Once again the axiom is illustrated that the master class will do anything for the workers—except get off their backs. The newest illustration is the attempt at promotion, by personal visitation, of “friendship” between rich and poor in an endeavour to soften the increasingly apparent antagonism between those who live by robbery and the victims. This “Personal Service” committee includes representatives of the families of Asquith, Balfour, Gladstone, Cadbury and Lyttleton, while Lords Norfolk, Salisbury, and Wolverhampton are of the number, together with Mr. Arthur Henderson, leader of the Labour Party, who once again may be known by the company he keeps.
In their letter of appeal the committee say that if a sufficient number come forward “many families in poor circumstances might be tided over the coming winter, who, if left to themselves would inevitably fall below the poverty line.” But they also say in the course of the same appeal that the cases for visitation will be selected through the Charity Organisation Society and the Unemployed Distress Committees, and this practically guarantees that all those dealt with shall be already far below the poverty line ; so that the committee’s statement in this respect is simple a piece of unctious humbug.
In the Daily Mail H. Hamilton Fyfe warmly praises the idea, and attempts, with little success, to make a distinction between the new scheme and the old insulting district visitors’ coal-ticket distribution.
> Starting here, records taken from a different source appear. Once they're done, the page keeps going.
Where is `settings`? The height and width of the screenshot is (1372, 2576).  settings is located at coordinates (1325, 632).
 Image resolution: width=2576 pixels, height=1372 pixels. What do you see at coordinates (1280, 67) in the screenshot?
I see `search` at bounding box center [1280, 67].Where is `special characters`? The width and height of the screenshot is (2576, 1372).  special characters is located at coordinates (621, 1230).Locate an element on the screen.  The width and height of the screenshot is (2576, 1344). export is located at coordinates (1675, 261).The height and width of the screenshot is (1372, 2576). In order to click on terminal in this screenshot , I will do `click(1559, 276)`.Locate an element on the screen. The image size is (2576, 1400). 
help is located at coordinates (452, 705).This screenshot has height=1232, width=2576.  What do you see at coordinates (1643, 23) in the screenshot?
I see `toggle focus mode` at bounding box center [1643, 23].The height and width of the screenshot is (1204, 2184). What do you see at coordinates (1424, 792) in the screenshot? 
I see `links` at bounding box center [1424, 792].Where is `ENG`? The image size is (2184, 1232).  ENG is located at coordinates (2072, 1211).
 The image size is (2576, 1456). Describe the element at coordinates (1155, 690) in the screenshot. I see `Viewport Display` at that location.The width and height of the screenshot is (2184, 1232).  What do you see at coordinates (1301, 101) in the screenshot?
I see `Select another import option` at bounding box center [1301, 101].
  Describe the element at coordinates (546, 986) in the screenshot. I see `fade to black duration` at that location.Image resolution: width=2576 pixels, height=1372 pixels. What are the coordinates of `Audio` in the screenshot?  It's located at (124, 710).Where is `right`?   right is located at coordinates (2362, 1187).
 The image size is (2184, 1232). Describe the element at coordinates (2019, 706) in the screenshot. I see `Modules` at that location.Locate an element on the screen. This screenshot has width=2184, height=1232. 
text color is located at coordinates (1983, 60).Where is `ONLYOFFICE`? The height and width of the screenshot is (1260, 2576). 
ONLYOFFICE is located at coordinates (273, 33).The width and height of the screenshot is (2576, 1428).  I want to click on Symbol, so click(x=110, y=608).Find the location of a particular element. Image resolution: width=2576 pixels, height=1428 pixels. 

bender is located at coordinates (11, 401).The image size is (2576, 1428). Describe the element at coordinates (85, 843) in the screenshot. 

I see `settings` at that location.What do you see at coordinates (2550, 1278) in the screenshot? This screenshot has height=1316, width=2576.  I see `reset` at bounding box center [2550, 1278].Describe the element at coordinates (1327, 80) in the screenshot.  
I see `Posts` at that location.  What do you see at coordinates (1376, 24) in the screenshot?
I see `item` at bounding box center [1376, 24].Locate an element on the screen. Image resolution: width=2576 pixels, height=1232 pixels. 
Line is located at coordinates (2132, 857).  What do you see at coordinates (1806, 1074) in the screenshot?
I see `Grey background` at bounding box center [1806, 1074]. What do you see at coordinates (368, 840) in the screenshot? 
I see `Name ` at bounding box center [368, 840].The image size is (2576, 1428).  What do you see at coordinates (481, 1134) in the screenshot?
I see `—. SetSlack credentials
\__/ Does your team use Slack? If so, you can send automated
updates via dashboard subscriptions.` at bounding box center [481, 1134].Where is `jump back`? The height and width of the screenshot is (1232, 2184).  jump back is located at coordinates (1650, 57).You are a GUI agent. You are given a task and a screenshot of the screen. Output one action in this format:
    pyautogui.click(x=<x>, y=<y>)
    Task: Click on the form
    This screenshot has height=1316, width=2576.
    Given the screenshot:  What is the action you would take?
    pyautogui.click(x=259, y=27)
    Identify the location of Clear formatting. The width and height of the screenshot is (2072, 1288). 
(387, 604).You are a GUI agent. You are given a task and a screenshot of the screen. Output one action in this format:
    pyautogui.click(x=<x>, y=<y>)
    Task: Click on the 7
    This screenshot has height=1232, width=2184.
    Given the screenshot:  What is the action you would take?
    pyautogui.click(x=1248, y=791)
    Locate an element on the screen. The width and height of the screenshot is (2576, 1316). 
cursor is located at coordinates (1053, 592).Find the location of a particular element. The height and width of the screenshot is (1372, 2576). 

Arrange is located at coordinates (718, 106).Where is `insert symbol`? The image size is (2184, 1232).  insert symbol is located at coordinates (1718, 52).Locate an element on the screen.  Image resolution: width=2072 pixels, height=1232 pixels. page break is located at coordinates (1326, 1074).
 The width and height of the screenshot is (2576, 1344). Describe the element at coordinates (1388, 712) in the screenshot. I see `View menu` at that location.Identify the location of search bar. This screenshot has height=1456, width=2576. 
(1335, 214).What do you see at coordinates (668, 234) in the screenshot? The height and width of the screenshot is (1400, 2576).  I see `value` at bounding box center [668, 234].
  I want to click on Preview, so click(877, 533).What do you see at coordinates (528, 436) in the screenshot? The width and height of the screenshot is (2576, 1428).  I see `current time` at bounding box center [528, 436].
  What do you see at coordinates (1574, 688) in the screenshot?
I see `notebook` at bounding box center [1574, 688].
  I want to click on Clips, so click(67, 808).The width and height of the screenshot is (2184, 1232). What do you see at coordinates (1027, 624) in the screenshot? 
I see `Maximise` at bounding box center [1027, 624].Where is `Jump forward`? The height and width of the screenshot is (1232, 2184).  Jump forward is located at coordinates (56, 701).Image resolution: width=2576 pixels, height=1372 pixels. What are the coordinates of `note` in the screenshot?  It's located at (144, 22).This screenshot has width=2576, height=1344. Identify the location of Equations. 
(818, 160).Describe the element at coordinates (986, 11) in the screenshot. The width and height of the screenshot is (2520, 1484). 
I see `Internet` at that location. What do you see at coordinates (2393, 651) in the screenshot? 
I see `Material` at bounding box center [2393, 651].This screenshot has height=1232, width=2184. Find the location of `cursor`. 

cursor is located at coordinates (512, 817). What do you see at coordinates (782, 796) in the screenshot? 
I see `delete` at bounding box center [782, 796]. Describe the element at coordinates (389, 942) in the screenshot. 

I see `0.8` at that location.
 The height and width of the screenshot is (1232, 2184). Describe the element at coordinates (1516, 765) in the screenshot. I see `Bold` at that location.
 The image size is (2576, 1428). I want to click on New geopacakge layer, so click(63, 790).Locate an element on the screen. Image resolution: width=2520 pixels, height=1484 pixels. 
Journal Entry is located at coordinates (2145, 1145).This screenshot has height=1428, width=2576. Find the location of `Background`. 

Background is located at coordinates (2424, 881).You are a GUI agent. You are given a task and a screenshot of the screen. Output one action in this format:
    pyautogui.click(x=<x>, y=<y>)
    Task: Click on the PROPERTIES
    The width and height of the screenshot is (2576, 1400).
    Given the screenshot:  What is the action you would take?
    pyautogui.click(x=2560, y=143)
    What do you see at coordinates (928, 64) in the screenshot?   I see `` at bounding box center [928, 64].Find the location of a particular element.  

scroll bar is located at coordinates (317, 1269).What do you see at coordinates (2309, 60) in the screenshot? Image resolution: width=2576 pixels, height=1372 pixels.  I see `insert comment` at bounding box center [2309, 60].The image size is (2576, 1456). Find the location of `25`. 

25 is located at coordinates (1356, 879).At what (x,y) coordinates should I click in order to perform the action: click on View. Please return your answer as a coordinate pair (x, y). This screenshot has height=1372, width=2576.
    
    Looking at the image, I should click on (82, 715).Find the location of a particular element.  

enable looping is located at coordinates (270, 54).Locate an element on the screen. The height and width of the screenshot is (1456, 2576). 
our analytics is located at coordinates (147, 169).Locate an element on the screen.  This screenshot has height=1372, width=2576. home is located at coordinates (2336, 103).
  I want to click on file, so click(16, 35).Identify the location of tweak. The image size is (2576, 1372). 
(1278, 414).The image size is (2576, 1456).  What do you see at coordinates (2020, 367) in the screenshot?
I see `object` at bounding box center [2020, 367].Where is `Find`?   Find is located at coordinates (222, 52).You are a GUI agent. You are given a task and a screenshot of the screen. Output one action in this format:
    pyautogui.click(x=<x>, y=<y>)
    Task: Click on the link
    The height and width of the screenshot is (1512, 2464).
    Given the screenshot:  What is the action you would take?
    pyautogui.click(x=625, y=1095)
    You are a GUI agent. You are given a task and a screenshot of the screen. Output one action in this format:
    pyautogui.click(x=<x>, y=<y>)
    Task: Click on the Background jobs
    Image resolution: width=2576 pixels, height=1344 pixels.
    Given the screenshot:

He further accuses the “working classes” of inelasticity, unadaptability, and “ignorance or mistrust of the little things that make all the difference to life,” and suggests that “most of those who come off badly in the struggle for existence are lacking either in bodily strength or in mental equipment.” The workers, forsooth, are poor because they are inferior in bodily strength or in mental equipment to the parasites that social conditions compel them to keep in luxury ! And the worker, able and willing to supply his needs by his labour, but denied the opportunity by the profit system, is to be advised and lectured on his unadaptability and ignorance by useless, jewelled parasites who owe their wealth and position to the fortune of birth and class rule, and who know nothing of working conditions, being totally incapable of supplying their own needs, or even of dressing themselves in many cases ! One can imagine the sullen rage that must rise within the intelligent but impoverished worker under the torture of such stupid advice and degrading charity from the class that lives by his robbery.
Indeed, if the truly terrible distress from which the working class are now suffering were the result of what is usually called a natural calamity, such as an earthquake, there might be some excuse for such a movement. But the distress of unemployment is not a natural calamity in that sense ; it is a preventable disease. Moreover, the names of the Personal Service Committee are emphatically representative of those who have, in the interests of the master class, set themselves determinedly against the only possible remedy, and have championed the system of robbery that manufactures the unemployed and their distress. They stand, indeed, for those who decline to do even that which is within their power toward ending the possibility of this preventable and unmerited misery. Such an appeal as that of the committee, therefore, can in plain English, only be characterised as damnable hypocrisy.
Not being prepared to be just, some of the master class profess a willingness to be charitable. Feeling that there is danger to their profits and their security in the growing feeling of hostility between rich and poor, they make a pretence of friendship, endeavouring to tranquillise their victims and prevent them taking steps that may endanger the position of the capitalist class. It is not love, but fear, that makes the ruling class loosen its purse strings, as experience has repeatedly shown. And the dainty, jewelled dames who may soon find a hobby in insulting visits, stupid advice and priggish charity, would readily, as has happened in the past, applaud police and soldiery in their brutal batonning and slaughter of the workers the moment the latter, driven to desperation, took their fate into their own hands. The name of Asquith would once again find congenial association ; and charity and humbug, having failed in their purpose, would be cast aside by the master class in favour of a frank reliance on coercion by means of the armed forces of the nation. There can, indeed, be no conciliation in the great class antagonism. All pretence at friendship between the two armies in the modern struggle is sheer hypocrisy. This we know, and all history is its confirmation, that the working class, in the ending of their misery, must rely, first and last, upon themselves.